Records drawn from a dataset
- - -

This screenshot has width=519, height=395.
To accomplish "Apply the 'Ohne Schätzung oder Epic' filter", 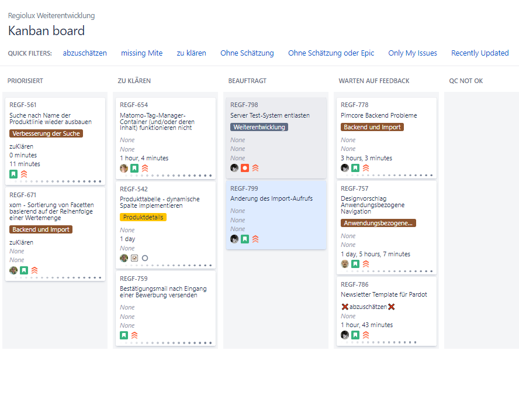I will [331, 53].
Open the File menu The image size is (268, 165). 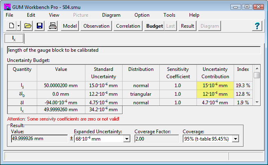tap(9, 15)
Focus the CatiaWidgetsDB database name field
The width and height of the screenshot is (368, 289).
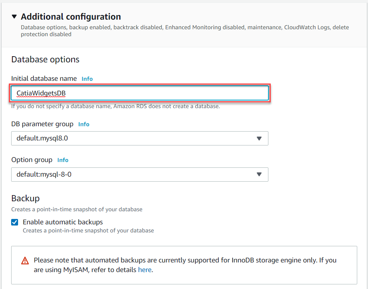140,93
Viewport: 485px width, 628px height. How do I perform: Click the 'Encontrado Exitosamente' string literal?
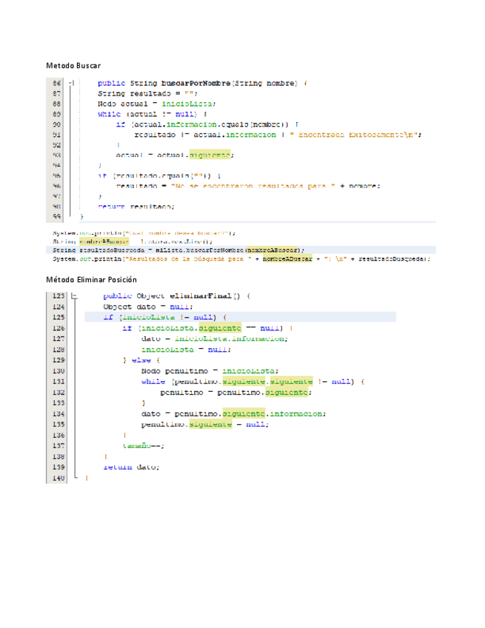(x=356, y=134)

- - -

Starting at the line that contains "The width and", transcribe each line through the last one of the entries above, exactly and without pictures.

Reply to the task -
The width and height of the screenshot is (368, 289).
140,93
Viewport: 485px width, 628px height. How do I perform: Click the 'Encontrado Exitosamente' string literal?
(x=356, y=134)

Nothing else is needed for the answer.